EQUITABLE LOCAL TAXATION
Ensure local taxes are broad-based and equitable by amending state statutes to preclude severance taxes on the metal mining industry.
• Require that water quality standards are scientifically supportable and developed using site-specific criteria. Ensure continued availability of mixing zones.
• Ensure State coordination with federal regulatory agencies over Section 404 wetlands permitting, mitigation, and management to ensure that projects have access to reasonable wetlands mitigation tools.
• Adamantly oppose federal encroachment on States’ rights, such as the use of preemptive federal actions and unnecessary permitting requirements.
• Oppose unwarranted Endangered Species Act listings and critical habitat designations in Alaska and ensure such decisions are based on sound science.
• Oppose new policies that are designed to elevate one resource over another and recognize that existing policies have proven that Alaska mining projects successfully co-exist with the natural environment.
LAND AND MINERAL MANAGEMENT
• Resolve and process the backlog of appeals at the Department of Natural Resources (DNR).
• Maintain and defend State sovereignty over navigable waters as granted at Statehood.

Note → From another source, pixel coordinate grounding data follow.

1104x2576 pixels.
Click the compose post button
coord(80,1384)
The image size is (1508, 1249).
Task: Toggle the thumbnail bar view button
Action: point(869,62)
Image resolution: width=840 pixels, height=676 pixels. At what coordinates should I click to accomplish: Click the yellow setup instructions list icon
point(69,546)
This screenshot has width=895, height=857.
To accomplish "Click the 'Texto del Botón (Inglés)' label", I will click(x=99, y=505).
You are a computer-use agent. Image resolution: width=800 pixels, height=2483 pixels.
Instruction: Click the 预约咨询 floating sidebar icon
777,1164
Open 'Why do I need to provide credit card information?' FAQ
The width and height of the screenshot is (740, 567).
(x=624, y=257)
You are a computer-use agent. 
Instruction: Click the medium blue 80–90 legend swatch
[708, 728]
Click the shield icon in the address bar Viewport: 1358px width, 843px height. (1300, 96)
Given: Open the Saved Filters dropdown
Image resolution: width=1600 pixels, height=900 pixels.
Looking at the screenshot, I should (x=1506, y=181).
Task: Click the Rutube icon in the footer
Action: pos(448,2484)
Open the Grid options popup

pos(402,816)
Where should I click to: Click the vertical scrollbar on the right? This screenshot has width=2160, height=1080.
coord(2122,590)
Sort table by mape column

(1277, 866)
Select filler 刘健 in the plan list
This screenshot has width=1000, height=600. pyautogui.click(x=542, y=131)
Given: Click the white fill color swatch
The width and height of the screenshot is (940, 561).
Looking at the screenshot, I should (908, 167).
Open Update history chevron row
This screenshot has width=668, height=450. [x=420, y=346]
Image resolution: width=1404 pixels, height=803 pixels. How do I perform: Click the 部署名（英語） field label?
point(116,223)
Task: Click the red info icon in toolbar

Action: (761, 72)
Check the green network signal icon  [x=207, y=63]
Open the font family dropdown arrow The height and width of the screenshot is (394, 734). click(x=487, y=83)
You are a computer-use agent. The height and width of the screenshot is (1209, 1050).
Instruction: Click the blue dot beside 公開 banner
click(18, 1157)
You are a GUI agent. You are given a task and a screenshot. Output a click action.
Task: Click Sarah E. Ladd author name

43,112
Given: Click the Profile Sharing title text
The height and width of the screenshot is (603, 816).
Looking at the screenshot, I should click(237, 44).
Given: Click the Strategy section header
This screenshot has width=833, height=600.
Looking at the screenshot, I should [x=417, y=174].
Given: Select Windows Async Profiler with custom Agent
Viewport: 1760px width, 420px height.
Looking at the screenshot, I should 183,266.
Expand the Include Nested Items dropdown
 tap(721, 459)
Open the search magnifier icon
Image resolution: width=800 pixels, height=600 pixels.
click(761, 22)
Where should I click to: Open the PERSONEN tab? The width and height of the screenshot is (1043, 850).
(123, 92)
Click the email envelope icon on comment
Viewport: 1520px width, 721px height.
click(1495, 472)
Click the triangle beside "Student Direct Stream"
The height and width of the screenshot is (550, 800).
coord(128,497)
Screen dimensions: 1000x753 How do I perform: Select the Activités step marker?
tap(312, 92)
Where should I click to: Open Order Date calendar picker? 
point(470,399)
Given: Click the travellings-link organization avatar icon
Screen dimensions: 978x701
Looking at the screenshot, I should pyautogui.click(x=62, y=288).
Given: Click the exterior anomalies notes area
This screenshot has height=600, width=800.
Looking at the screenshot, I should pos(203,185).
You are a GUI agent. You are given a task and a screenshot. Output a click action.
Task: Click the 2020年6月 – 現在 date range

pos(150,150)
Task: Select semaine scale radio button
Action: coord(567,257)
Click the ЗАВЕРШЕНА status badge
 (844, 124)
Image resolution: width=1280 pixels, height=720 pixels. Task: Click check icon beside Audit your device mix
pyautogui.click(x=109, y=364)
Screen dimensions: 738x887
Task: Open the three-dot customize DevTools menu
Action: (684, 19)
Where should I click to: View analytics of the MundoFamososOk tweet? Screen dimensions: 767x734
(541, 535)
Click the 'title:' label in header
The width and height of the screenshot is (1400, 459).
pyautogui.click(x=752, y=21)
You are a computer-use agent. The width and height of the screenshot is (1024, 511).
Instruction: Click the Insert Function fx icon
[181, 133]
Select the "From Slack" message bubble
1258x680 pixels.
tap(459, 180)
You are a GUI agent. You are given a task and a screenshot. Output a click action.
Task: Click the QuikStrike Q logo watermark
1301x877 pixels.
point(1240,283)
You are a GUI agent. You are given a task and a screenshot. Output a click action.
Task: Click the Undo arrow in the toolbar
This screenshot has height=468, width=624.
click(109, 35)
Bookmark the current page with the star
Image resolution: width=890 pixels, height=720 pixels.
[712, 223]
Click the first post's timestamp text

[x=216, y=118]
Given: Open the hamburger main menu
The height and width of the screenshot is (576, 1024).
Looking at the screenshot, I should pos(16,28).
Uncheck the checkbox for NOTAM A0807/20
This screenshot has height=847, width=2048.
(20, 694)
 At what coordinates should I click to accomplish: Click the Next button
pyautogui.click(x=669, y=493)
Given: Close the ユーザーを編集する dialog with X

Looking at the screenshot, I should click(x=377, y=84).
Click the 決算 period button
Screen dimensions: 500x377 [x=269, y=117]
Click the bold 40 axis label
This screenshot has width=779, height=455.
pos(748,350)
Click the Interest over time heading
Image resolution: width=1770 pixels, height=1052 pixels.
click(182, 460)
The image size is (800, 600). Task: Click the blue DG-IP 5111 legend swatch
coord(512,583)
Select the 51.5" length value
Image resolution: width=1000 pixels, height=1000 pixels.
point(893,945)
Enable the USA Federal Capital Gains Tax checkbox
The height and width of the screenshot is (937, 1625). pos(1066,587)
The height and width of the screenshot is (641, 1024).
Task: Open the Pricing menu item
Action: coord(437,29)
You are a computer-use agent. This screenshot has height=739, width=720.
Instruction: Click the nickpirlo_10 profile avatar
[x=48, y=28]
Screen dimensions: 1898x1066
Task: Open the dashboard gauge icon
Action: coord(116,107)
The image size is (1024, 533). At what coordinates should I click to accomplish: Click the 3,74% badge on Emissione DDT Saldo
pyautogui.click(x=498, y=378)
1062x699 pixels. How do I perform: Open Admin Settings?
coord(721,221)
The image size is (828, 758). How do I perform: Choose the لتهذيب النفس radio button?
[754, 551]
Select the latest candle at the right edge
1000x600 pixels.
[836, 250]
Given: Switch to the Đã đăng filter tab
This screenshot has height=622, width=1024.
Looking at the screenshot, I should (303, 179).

• Require a thorough evaluation of mineral potential and access prior to any State land designations.
• Support state efforts for collecting resource data, such as airborne geophysical mapping programs as a means for increasing future state revenues.
• Pursue and defend guaranteed access for all uses across all state and federal lands within Alaska.
• Actively engage with the Department of the Interior and industry to ensure that neither the review process for placing tribal lands into trust, nor the final designation of a parcel as trust land, results in any temporary or permanent restrictions on access to, and development of, resources on adjacent lands.
• Advocate for termination of the application of the Roadless Rule to the National Forests in Alaska.
• Pursue a Secretarial Order lifting ANCSA 17 (d)(1) Public Land Orders.
MINING EDUCATION AND TRAINING
• Continue to support University level resource education and vocational training programs to provide for a trained workforce.
• Maintain State of Alaska/industry partnership to support Alaska Resource Education (ARE).
STATEWIDE POLICY IMPACTS
• Support continued successful collaboration between the State of Alaska and the Province of British Columbia on responsible resource development within the transboundary region.
• Initiate a statewide Constitutional amendment to eliminate management of our natural resources by ballot initiative.
• Enact legislation to require disclosure when funds from non-profit organizations are used to affect natural resource policy, permitting, and litigation.